**Exercise aim:**
Retype the entries word for word, starting with the line containing "Click the sitemap" and going on through the line containing "click(743, 240)", both of those lines included.

+++ Entries shown

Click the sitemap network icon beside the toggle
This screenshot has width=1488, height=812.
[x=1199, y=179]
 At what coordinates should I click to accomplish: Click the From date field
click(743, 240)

++++++
+++ Entries shown

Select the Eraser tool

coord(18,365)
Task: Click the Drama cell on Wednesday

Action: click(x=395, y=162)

++++++

**Complete output:**
Click the sitemap network icon beside the toggle
This screenshot has width=1488, height=812.
[x=1199, y=179]
 At what coordinates should I click to accomplish: Click the From date field
click(743, 240)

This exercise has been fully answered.